--- Material for this task Enclosed Below ---

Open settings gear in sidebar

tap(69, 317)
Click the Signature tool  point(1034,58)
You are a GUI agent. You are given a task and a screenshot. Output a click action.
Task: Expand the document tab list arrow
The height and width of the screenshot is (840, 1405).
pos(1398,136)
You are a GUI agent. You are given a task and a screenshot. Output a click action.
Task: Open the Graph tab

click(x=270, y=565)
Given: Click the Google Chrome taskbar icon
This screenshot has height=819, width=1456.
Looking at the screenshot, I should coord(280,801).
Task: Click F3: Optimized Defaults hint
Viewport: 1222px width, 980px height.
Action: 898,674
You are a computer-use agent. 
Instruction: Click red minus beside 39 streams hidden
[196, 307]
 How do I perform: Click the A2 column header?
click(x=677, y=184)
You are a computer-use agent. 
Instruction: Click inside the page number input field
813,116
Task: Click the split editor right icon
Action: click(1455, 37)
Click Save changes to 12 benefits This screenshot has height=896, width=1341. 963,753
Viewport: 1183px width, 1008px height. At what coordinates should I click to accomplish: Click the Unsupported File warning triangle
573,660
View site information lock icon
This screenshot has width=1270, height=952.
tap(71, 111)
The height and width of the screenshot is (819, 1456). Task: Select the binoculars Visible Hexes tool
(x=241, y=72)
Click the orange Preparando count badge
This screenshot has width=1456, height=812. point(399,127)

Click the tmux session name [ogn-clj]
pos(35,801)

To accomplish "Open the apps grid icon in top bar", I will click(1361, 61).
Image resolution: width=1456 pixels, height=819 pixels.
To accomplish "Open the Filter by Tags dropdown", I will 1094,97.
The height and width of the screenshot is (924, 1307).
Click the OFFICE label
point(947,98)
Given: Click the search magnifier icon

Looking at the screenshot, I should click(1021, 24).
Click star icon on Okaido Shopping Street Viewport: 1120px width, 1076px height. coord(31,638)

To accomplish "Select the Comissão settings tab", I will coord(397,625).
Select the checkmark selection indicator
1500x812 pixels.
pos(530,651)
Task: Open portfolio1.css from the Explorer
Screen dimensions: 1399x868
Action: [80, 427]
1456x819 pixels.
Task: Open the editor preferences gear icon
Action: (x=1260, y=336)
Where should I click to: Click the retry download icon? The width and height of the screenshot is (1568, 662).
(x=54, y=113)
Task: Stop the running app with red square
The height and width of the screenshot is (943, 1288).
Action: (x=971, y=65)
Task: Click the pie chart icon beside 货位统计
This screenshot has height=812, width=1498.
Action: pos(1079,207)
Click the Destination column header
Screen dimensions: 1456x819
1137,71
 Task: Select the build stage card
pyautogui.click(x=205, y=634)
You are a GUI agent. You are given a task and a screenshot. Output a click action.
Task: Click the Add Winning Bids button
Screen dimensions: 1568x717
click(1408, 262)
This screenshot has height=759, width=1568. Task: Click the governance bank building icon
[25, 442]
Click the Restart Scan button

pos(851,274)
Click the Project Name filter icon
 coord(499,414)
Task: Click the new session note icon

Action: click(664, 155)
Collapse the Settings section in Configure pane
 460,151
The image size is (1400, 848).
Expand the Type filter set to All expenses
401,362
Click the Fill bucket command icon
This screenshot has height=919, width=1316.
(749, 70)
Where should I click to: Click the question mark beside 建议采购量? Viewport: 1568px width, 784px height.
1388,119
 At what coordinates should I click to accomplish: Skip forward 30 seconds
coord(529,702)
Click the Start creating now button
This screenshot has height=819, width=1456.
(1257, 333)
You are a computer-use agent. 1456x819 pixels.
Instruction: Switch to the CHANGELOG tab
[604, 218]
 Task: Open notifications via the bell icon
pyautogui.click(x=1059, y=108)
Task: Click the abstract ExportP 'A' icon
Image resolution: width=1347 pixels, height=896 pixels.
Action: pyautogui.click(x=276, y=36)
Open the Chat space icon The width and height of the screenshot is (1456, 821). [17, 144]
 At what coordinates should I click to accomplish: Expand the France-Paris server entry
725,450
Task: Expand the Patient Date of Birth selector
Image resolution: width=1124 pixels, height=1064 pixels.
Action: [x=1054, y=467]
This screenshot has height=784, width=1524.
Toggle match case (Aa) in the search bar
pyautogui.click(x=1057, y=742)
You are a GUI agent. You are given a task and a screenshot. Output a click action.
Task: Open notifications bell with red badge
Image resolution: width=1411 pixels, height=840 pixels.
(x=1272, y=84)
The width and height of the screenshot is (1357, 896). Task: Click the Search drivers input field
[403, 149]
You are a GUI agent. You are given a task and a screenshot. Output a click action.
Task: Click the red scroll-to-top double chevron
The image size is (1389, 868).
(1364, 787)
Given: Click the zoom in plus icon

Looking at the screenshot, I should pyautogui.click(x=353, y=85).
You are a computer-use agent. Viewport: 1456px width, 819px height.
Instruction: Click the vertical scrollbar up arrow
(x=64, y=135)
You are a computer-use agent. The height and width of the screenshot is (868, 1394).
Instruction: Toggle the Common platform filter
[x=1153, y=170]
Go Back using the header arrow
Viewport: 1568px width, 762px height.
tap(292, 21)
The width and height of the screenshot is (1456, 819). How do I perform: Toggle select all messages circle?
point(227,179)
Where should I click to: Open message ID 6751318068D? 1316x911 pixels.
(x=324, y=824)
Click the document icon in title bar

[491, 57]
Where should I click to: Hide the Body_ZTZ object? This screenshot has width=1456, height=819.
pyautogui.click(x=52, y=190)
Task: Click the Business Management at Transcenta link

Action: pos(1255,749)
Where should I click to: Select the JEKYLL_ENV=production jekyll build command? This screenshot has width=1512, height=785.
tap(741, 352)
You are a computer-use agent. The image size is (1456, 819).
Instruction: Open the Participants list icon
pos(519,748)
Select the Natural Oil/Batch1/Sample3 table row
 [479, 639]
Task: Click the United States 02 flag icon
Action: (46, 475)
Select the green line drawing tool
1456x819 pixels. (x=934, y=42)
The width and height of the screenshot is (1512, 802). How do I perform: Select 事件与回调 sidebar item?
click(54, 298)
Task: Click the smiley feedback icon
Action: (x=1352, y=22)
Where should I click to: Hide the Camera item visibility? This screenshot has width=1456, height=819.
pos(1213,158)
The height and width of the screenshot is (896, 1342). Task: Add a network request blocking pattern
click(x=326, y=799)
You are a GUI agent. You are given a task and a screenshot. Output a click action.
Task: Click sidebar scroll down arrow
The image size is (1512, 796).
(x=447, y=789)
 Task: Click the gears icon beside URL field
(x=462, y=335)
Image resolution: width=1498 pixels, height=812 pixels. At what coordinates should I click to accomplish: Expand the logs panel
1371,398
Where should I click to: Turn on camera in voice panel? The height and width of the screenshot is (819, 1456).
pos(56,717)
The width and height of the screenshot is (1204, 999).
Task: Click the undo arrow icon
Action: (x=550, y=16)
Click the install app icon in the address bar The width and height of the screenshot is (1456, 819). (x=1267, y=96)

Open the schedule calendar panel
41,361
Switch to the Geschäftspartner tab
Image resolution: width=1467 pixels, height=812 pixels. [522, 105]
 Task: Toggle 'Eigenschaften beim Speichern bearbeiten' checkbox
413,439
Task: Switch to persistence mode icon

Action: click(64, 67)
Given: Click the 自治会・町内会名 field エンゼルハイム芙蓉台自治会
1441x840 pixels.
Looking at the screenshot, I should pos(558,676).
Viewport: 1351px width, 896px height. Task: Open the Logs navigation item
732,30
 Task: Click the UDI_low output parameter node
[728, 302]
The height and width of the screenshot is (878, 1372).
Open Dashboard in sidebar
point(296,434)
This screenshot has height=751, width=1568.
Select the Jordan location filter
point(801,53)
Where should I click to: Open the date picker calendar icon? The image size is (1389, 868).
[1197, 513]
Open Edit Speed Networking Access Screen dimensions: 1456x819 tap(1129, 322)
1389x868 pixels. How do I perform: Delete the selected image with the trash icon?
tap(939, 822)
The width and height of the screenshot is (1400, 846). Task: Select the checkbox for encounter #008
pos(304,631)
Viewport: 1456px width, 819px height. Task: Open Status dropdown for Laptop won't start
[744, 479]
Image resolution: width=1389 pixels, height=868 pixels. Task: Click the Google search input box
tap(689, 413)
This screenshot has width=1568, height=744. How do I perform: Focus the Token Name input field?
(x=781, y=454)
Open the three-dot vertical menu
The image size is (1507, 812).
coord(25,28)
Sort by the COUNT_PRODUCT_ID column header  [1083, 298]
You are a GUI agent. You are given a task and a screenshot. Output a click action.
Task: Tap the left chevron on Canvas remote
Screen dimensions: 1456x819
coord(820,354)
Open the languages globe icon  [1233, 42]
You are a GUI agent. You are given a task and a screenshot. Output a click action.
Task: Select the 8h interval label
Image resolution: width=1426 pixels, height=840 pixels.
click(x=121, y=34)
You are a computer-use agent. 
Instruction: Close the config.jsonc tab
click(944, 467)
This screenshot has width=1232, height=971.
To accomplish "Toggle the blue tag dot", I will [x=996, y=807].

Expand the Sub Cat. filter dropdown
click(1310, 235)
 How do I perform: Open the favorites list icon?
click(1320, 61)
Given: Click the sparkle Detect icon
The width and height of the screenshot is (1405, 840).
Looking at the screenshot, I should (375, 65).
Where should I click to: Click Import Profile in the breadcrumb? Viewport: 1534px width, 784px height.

--- End of Enclosed Material for this task ---

Work order:
Count the lines in the material containing the string "chevron", and state the number with nothing added.

Solution for this task:
2